Look through the data below and work out how many lines hold "agent"; state only the number.

++++++++

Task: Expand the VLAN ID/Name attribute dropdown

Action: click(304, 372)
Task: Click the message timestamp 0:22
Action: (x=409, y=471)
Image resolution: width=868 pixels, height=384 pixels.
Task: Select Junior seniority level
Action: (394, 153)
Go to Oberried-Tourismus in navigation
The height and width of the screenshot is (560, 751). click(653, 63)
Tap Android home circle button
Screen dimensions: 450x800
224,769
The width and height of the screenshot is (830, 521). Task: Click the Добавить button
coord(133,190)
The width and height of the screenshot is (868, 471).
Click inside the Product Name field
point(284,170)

++++++++

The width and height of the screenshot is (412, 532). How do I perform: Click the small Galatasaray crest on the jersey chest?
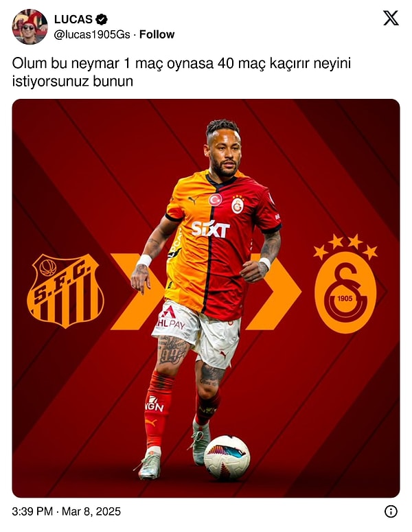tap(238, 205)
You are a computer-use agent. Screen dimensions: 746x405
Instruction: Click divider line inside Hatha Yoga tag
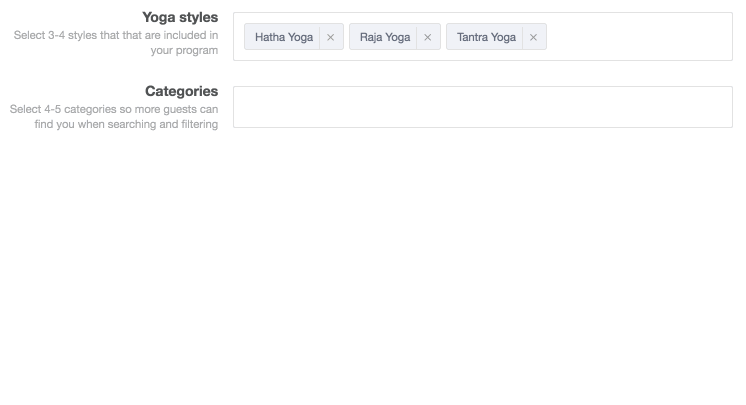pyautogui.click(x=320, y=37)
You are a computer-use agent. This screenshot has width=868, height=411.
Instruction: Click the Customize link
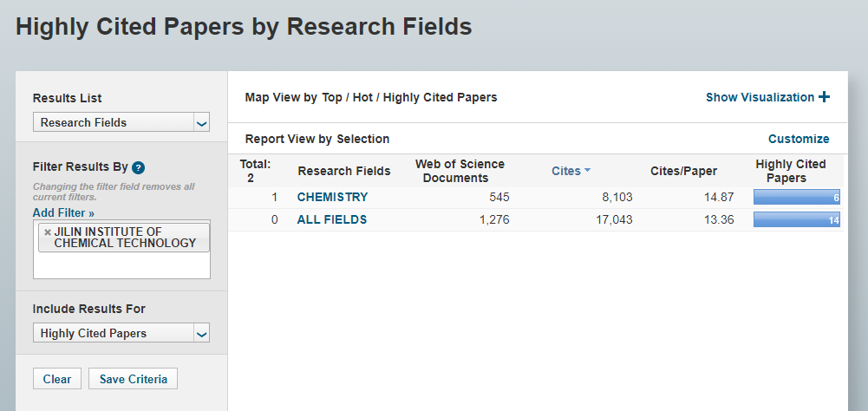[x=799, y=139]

++++++++

Solution for this task:
2